CN105956015A

CN105956015A - Service platform integration method based on big data

Info

Publication number: CN105956015A
Application number: CN201610254729.0A
Authority: CN
Inventors: 向富强; 曾逸; 杨雪琴
Original assignee: SICHUAN ZHONGRUAN TECHNOLOGY Co Ltd
Current assignee: SICHUAN ZHONGRUAN TECHNOLOGY Co Ltd
Priority date: 2016-04-22
Filing date: 2016-04-22
Publication date: 2016-09-21

Abstract

The invention discloses a service platform integration method based on big data. The method comprises the following steps: (1) acquiring multi-source heterogeneous data; (2) integrating the acquired multi-source heterogeneous data, and storing the integrated data in an Hbase database; (3) using Hive to perform ETL treatment on the integrated data which is stored in the Hbase database, and storing in the Hbase database, cleaning the data which is stored in the Hbase database, to obtain clean data, and storing the clean data in the Hbase database; (4) based on an Hadoop technology, performing modeling analysis on the obtained clean data, and storing an analysis result in an Hive database; (5) using a service-oriented architecture based on SOA to establish a data exchange and shared service bus, and then based on the service bus, establishing a data exchange architecture, and through the data exchange architecture, pushing the analysis result which is stored in the Hive database to a business application system database. The method effectively reduces communication cost and time cost, and improves data effective utilization rate.

Description

A kind of service platform integration method based on big data

Technical field

The present invention relates to big data technique field, particularly to a kind of service platform integration methods based on big data.

Background technology

Big data are information-based industry next generation's information technology commanding elevations, and discussion is put in smart city construction the most at home Schedule, substantial amounts of data are contained in smart city, are to serve government affairs, enterprise and civic a new generation application technology, but existing The big Data Integration in smart city still can not serve government affairs and the public in city various aspects, this mainly due to Under the limitation of several aspects cause:

(1) computation model of the complexity of big data, the most simply carries out property analysis and regularity exploring to multi-source data, does not still have There is complete application process system；

(2) structural data is few, and unstructured data is many, does not the most have more advanced technology or means process destructuring and half Structural data；

(3) system modelling exploring big data complexity, the depicting method of uncertain feature description and big data is not perfect；

(4) current big data mining is substantially at the state once excavating coarse knowledge, does not mouses out more perfect secondary and digs Pick method provides wisdom knowledge elicitation decision-making for decision-making level.

Summary of the invention

In order to overcome disadvantages described above, it is an object of the invention to provide a kind of service platform integration method based on big data, This invention is the collection to urban multi-source isomeric data, integrate, store, clean, modeling analysis and a kind of method of application, passes through This method will form the processing procedure from bottom to top of data；Compare with routine data processing mode, the multi-data source of integration Add the effective rate of utilization of data, effectively reduce communication cost and time cost.
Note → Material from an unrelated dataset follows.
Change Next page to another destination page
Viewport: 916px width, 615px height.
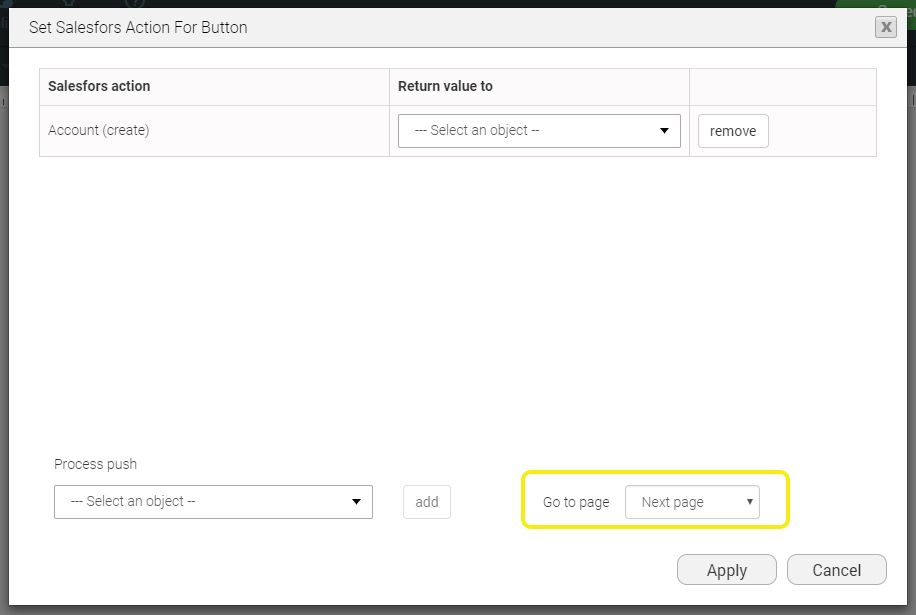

In order to reach object above, the invention provides a kind of service platform integration method based on big data, including with Lower step:

Step 1: gather multi-source heterogeneous data；

Step 2: the multi-source heterogeneous data collected are integrated, and will integrate after data be stored in Hbase data base；

Step 3: utilize Hive that the data being stored in Hbase data base after integrating are carried out ETL process, and be stored in Hbase data base, The data being stored in Hbase data base are carried out obtaining clean data, and clean data are stored in Hbase data In storehouse；

Step 4: be modeled analyzing to the clean data being stored in Hbase data base based on Hadoop technology, and will analyze Result is stored in Hive data base；

Step 5: use service architecture based on SOA set up data exchange and share service bus, be then based on service bus and build Vertical data architecture for exchanging, will be stored in the analysis result in Hive data base by data architecture for exchanging and pushes to service application system In system data base, in order to analysis result data is applied in corresponding service system.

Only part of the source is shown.